[Recorded data]
* Start *

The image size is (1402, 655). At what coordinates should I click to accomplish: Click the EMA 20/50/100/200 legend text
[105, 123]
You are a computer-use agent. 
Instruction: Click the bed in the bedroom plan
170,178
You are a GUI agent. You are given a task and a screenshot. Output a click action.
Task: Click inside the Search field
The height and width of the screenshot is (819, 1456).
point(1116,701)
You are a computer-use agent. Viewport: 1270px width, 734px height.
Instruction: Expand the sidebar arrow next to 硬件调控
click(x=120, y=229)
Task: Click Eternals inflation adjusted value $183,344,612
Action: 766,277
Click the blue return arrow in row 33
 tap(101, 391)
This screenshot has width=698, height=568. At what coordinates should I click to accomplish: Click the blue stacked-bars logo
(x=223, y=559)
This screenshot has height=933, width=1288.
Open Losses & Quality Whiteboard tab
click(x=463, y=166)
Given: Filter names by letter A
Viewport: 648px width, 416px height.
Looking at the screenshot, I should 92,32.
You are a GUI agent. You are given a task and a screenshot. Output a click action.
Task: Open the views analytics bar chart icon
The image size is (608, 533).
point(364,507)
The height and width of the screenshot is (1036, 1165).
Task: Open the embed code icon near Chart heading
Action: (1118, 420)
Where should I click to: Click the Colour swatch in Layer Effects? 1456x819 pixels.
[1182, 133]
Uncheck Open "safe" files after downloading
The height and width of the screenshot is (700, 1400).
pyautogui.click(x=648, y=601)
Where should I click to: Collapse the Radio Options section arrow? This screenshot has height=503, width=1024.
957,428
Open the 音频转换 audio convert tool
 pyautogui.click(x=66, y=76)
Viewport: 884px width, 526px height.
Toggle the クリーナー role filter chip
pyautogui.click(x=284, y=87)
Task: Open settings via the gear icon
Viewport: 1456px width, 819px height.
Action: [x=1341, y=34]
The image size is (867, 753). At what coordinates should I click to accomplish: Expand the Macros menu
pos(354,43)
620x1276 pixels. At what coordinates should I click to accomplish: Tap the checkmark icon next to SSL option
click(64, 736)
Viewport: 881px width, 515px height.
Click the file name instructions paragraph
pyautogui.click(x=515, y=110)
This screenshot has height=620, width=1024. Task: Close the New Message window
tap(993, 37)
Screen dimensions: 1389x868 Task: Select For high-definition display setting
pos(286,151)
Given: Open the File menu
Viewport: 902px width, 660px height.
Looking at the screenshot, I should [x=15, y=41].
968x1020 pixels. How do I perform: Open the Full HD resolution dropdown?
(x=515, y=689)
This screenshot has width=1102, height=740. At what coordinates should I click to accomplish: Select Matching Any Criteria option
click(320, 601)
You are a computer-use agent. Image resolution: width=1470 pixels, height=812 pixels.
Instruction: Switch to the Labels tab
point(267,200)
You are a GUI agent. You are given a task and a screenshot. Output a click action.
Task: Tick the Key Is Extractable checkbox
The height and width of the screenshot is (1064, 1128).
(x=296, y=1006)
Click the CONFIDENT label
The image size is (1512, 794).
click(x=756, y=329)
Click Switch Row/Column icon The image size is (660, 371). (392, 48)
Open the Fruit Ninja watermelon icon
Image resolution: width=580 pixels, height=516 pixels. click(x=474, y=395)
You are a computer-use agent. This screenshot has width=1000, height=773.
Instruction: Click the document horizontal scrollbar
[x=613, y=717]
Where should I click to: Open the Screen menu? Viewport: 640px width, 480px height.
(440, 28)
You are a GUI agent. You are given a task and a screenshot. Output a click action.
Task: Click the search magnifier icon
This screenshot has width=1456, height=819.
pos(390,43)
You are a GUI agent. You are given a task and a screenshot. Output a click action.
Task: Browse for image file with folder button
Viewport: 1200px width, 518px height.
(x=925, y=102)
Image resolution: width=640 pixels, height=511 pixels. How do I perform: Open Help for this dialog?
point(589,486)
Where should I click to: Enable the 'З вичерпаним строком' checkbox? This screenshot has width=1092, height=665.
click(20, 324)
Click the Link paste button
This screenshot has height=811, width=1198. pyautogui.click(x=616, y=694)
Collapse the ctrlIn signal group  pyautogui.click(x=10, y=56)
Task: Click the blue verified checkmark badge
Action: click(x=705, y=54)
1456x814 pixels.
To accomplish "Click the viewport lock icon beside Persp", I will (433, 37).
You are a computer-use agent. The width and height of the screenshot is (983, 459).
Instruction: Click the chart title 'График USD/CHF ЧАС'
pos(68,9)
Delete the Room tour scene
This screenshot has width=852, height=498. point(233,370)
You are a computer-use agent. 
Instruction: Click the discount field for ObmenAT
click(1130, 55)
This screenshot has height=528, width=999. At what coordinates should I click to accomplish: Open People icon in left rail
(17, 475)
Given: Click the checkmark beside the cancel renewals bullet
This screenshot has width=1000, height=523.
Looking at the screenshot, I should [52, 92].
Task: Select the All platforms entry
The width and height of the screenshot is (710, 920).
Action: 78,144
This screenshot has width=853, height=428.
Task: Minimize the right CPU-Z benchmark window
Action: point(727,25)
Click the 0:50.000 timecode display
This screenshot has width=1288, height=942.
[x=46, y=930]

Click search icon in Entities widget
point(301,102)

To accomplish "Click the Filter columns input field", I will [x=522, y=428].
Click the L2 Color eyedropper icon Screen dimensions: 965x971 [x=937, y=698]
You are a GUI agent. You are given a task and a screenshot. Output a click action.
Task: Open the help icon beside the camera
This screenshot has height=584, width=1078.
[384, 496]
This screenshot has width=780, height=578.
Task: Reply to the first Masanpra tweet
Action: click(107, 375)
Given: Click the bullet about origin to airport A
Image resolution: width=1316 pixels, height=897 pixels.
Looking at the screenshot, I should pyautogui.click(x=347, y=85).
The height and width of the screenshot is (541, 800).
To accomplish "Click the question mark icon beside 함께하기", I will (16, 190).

* End *

Quote the lines of the data from the one containing "Click search icon in Entities widget" through the one containing "Action: click(107, 375)", inclusive.

◆ **Solution for this exercise**
Click search icon in Entities widget
point(301,102)

To accomplish "Click the Filter columns input field", I will [x=522, y=428].
Click the L2 Color eyedropper icon Screen dimensions: 965x971 [x=937, y=698]
You are a GUI agent. You are given a task and a screenshot. Output a click action.
Task: Open the help icon beside the camera
This screenshot has height=584, width=1078.
[384, 496]
This screenshot has width=780, height=578.
Task: Reply to the first Masanpra tweet
Action: click(107, 375)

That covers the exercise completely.